Nombre y título falsos
Frente a ese cuadro, el jefe político, comandante Bernardino Martínez, inició una investigación. Llamó a Vivanco y “lo interrogó por su falta de inscripción en el Consejo de Higiene”, además de requerirle “la presentación de su libreta de enrolamiento”. Pudo así descubrir que Carlos Vivanco se llamaba en realidad Valentín Benussi, y que no era médico. Hizo la denuncia al doctor Tagle, juez de Instrucción de Córdoba. Este ordenó exhumar el cadáver de Julieta para practicarle una autopsia.
El cadáver tenía el pecho cubierto por una toalla. Cuando el médico forense hundió el escalpelo en esa zona, “descubrió un orificio causado por una bala, perfectamente taponado y cubierta su superficie por una sustancia que imita la piel”. Luego extrajo la bala. Fue inútil que Vivanco alegara que Julieta se había suicidado, y que lo único que él quiso fue esconder el hecho para no desacreditarla.
Una novela
En fin, el juez del Crimen, doctor Ordóñez, lo halló culpable del asesinato de Julieta y de estafa a la “Comisión Pro Médico de Quilino”. Lo condenó (setiembre de 1914) a 18 años de prisión, con reclusión permanente durante 10 días, en cada aniversario del crimen.
En 2010, el periodista y escritor Víctor Retamoza publicó en Córdoba la novela “Las videncias de Irene”. De acuerdo a las referencias de internet, ese libro contiene datos históricos y personajes reales, mezclados con otros novelescos, sobre el falso médico de Quilino.
El autor cuenta que la madre de Benussi se llamaba Irene, y era maestra en la localidad de El Chañar, departamento Sobremonte. Su marido la había abandonado. Valentín, el único hijo que tuvieron, creció, se hizo agraciado y de buen porte, y resolvió cambiarse de nombre: sustituyó el Valentín por “Manuel”.

--------------------

Transcribe completo y sin ningún cambio el texto de arriba sobre el falso médico de Quilino.

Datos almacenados
--------------------

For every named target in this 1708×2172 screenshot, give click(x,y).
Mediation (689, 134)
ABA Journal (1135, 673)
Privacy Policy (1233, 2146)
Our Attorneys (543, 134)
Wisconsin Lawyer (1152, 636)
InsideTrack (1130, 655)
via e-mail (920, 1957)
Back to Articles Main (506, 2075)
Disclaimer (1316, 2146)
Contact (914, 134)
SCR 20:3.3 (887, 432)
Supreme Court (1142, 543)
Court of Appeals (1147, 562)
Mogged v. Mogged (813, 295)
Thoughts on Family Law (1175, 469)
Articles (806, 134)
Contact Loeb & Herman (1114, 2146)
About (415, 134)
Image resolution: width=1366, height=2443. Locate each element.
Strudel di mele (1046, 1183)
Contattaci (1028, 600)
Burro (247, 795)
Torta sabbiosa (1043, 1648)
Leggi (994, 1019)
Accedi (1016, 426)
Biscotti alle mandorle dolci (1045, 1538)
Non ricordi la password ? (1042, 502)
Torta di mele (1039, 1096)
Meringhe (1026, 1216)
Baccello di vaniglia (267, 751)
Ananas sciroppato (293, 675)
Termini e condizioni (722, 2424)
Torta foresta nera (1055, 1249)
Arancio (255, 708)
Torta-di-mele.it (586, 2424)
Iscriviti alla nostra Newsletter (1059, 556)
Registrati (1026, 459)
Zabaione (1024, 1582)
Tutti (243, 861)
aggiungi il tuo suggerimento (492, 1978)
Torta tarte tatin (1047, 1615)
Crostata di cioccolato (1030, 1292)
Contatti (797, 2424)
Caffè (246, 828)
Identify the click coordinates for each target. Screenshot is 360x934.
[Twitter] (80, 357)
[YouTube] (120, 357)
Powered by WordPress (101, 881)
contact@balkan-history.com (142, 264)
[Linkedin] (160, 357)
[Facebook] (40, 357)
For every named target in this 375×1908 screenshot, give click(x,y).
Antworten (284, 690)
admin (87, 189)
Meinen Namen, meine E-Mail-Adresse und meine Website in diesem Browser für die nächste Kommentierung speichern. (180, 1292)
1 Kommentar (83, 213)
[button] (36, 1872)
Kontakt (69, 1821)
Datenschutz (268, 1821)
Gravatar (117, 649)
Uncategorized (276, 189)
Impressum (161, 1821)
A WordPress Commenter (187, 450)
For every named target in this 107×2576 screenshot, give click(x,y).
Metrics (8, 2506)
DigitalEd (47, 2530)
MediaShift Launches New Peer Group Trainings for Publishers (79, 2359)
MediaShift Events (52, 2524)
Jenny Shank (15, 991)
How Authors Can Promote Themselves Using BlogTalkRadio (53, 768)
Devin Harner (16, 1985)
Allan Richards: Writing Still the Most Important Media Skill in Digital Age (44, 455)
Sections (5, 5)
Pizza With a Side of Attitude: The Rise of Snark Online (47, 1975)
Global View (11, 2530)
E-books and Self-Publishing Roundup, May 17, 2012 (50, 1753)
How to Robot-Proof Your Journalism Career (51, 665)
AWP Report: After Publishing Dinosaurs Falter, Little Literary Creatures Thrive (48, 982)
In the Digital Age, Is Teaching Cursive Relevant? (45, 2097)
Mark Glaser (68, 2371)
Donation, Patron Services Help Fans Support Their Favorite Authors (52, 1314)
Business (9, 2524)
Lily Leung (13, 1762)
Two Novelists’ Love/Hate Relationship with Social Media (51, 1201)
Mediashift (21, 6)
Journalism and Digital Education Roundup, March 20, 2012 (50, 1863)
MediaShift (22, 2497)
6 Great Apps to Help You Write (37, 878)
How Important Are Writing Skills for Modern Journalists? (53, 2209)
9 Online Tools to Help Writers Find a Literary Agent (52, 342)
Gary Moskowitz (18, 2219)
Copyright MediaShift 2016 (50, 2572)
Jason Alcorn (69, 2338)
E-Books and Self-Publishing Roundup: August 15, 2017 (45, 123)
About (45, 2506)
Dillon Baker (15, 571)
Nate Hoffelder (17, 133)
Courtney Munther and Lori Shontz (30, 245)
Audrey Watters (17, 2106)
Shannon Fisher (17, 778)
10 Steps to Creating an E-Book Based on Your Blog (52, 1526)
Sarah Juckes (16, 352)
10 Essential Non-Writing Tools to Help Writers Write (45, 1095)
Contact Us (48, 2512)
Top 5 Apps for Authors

--------------------

La respuesta:
Nombre y título falsos
Frente a ese cuadro, el jefe político, comandante Bernardino Martínez, inició una investigación. Llamó a Vivanco y “lo interrogó por su falta de inscripción en el Consejo de Higiene”, además de requerirle “la presentación de su libreta de enrolamiento”. Pudo así descubrir que Carlos Vivanco se llamaba en realidad Valentín Benussi, y que no era médico. Hizo la denuncia al doctor Tagle, juez de Instrucción de Córdoba. Este ordenó exhumar el cadáver de Julieta para practicarle una autopsia.
El cadáver tenía el pecho cubierto por una toalla. Cuando el médico forense hundió el escalpelo en esa zona, “descubrió un orificio causado por una bala, perfectamente taponado y cubierta su superficie por una sustancia que imita la piel”. Luego extrajo la bala. Fue inútil que Vivanco alegara que Julieta se había suicidado, y que lo único que él quiso fue esconder el hecho para no desacreditarla.
Una novela
En fin, el juez del Crimen, doctor Ordóñez, lo halló culpable del asesinato de Julieta y de estafa a la “Comisión Pro Médico de Quilino”. Lo condenó (setiembre de 1914) a 18 años de prisión, con reclusión permanente durante 10 días, en cada aniversario del crimen.
En 2010, el periodista y escritor Víctor Retamoza publicó en Córdoba la novela “Las videncias de Irene”. De acuerdo a las referencias de internet, ese libro contiene datos históricos y personajes reales, mezclados con otros novelescos, sobre el falso médico de Quilino.
El autor cuenta que la madre de Benussi se llamaba Irene, y era maestra en la localidad de El Chañar, departamento Sobremonte. Su marido la había abandonado. Valentín, el único hijo que tuvieron, creció, se hizo agraciado y de buen porte, y resolvió cambiarse de nombre: sustituyó el Valentín por “Manuel”.